Exercise goal » The number of lines holding "chart" in the listing below is all you should give.
Segment Start: Records to process
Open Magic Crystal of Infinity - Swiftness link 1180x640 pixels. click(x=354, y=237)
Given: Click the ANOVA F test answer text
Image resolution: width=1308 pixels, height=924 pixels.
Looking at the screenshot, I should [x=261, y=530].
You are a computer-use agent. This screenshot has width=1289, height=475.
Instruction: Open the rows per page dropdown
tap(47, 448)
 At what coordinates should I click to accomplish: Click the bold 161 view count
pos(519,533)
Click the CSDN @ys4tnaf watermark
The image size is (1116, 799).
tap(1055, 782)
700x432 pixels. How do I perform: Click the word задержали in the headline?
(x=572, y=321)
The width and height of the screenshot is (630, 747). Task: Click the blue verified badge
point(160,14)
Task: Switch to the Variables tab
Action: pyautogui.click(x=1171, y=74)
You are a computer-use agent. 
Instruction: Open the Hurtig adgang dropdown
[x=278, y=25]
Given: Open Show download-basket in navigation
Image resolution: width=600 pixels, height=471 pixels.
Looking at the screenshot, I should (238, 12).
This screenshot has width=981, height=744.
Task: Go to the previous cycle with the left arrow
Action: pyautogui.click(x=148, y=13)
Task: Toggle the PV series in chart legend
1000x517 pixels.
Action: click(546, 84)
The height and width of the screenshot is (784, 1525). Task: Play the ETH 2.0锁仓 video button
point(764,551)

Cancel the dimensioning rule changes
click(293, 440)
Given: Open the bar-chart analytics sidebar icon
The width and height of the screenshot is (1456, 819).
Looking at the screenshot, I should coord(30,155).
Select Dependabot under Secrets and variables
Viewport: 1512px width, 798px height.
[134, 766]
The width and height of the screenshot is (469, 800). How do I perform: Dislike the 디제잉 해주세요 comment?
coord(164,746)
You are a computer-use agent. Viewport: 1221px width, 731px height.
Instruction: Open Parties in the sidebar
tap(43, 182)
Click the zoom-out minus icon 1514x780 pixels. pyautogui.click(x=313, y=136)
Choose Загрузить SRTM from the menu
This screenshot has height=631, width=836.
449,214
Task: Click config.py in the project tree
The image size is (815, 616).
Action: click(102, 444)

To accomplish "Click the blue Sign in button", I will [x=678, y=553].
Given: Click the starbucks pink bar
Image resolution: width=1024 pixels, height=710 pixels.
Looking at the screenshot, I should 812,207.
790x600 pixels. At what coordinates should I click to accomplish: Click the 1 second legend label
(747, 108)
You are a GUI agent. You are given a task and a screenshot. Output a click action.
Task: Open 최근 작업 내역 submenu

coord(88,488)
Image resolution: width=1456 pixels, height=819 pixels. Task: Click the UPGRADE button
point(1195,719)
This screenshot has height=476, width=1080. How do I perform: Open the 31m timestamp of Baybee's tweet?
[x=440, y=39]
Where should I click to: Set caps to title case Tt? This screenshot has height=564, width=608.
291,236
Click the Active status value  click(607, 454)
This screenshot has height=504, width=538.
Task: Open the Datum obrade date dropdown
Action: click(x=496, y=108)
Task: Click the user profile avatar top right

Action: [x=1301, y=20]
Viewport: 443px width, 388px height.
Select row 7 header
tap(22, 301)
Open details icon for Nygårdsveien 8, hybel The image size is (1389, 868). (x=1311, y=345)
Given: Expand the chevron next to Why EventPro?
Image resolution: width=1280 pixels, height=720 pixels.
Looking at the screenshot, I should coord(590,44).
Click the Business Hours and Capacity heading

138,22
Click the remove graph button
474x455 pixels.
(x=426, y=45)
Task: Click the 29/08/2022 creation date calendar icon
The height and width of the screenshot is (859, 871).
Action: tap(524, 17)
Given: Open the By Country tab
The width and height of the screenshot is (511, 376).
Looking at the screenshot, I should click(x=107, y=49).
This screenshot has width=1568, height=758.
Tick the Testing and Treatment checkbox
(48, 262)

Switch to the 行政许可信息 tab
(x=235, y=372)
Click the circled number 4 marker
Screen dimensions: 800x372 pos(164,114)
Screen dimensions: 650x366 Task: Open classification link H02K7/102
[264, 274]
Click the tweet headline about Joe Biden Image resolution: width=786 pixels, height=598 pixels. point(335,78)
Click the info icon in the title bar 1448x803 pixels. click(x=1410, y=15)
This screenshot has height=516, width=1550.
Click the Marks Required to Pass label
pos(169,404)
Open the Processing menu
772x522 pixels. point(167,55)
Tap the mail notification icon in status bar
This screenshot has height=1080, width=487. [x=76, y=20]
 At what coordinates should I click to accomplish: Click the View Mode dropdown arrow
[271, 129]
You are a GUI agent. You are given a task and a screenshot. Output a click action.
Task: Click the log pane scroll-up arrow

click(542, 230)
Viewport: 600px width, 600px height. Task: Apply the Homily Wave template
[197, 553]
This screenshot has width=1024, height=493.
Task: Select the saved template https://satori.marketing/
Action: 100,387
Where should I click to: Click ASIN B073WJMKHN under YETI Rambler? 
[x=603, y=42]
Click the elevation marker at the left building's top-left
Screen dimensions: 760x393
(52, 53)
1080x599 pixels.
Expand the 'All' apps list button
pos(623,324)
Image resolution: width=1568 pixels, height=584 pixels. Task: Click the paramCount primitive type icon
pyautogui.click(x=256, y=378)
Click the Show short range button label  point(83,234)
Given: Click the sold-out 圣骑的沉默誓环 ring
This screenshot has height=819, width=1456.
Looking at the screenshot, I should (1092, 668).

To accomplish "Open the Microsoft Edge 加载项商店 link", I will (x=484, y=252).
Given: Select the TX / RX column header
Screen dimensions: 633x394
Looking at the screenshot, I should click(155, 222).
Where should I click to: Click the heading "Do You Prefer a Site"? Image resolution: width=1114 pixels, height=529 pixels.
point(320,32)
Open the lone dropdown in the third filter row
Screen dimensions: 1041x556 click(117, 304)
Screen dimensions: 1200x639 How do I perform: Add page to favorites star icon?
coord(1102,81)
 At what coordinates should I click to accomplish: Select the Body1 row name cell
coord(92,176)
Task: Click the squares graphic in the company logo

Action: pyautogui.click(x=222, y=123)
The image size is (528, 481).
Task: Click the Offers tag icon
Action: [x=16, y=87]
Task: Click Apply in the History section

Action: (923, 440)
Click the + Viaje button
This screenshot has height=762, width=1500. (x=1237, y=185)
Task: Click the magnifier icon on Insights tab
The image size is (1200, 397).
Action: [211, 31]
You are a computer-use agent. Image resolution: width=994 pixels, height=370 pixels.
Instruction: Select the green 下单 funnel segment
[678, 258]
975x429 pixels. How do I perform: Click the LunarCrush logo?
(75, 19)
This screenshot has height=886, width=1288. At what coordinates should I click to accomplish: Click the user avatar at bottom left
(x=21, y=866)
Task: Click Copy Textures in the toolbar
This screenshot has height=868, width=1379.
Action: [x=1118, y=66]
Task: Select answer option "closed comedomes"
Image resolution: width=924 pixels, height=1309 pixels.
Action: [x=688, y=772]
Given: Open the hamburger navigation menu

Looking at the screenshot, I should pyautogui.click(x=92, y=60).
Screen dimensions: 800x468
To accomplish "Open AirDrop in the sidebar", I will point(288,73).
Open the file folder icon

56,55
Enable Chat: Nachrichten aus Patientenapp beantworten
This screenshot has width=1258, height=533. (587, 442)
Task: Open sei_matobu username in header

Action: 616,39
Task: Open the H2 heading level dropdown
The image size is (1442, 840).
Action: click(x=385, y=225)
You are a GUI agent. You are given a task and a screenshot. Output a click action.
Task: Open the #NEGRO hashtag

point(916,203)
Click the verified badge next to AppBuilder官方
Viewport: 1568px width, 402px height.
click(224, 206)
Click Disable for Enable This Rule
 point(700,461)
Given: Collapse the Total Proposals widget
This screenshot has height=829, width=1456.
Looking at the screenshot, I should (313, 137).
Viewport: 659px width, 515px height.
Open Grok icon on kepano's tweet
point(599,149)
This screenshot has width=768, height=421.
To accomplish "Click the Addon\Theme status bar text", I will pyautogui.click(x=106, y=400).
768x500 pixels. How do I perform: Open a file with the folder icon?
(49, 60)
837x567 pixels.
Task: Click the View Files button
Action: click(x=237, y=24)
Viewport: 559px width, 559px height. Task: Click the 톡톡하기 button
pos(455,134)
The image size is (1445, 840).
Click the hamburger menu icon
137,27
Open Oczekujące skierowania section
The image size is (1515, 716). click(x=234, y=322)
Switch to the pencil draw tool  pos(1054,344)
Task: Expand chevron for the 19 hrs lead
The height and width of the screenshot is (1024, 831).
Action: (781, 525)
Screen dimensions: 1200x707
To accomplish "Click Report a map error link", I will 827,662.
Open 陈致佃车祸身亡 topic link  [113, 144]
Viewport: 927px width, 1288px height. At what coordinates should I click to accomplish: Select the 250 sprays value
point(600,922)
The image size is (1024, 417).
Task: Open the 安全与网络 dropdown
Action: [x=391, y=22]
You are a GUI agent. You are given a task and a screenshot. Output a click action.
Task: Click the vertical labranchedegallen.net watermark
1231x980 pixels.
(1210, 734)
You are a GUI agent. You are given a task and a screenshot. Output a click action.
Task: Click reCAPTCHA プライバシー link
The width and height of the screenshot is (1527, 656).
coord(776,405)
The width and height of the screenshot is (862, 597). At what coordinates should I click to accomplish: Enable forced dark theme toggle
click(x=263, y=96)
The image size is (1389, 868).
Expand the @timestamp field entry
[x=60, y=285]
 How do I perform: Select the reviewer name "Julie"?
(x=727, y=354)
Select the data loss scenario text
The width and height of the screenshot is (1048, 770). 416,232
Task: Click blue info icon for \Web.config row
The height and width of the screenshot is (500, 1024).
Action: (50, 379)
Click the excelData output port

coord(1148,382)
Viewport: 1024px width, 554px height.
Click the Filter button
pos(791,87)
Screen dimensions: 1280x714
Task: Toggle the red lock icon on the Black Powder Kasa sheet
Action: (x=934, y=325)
Segment End: Records to process
Solution to this task » 2